Passage to read -
Trends to Watch in 2024
Following more than two years of unparalleled demand in industrial markets throughout the U.S. that pushed vacancy rates to new lows and developers to build more product than ever, market indicators have started to shift.
- Manufacturing Reshoring: While speculative development of warehouse and distribution facilities is quickly dropping, manufacturing construction spending has never been higher. Manufacturing reshoring has accelerated impressively during the past two years with the CHIPS Act, primarily catalyzed by rising tensions with China and supply chain concerns. While most development has been concentrated in semiconductor and electric vehicle battery facilities, it is also increasing for food and beverage processing, chemicals, and plastics factories.
- Data Center Growth: The rapid expansion of data center facilities in key markets around the U.S. will continue in 2024 as the industry adjusts to accommodate a new era of data center demand and the rise of artificial intelligence. Power grids must be modernized to support the significant power needs of tomorrow’s data centers, including more transmission lines while adding multiple energy sources.

Work task -
Resume the piece on 2024 industrial market trends, picking up after its last sentence. The data that comes next isn't needed here.

Dataset excerpt -

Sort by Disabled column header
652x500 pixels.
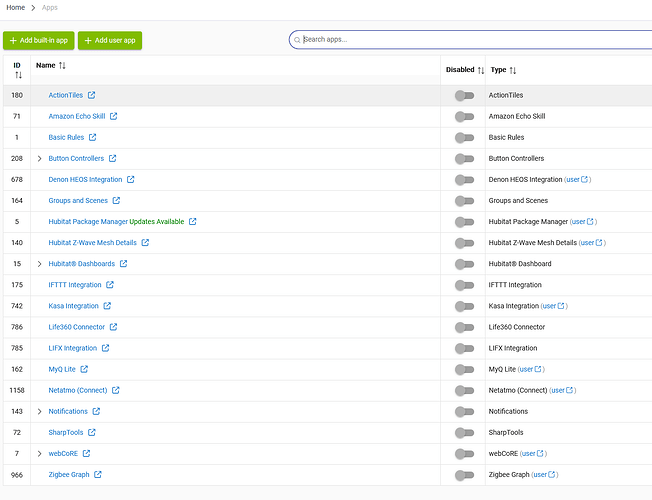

Response for this exercise -
- Cold Storage Demand: The U.S. cold storage market’s size is expected to more than double by 2030. Much of the existing cold storage inventory is 30 to 40 years old and functionally obsolete, but vacancies hover between 3% and 4%. In some large cold storage markets, there is essentially no vacancy, so developers and investors have started to recognize the opportunity in the niche asset class. Development of cold storage facilities is expected to expand further in 2024, including several speculative buildings.
- Supply Chain Restructuring: Third-party logistics (3PL) providers continued to expand during 2023, to nearly one-third of new bulk occupancies. While many companies may outsource their logistics operations to a 3PL provider in 2024, others will reevaluate their in-house strategies, implementing micro-fulfillment centers in cities across the U.S., adjusting fulfillment setups, and taking omnichannel approaches — all of which affect real estate.
- Vacancy: Industrial vacancy rates are poised to rise further through much of 2024 in all regions and most markets as new supply outstrips demand. The vacancy rate is forecast to stabilize at around 6.5% during the second half of 2024, a functional rate slightly above its 15-year average of 6.2%. In markets receiving a significant amount of new product relative to the overall industrial inventory, vacancy may exceed 10%; it will remain below 5% in markets with less development due to geographical constraints or other factors.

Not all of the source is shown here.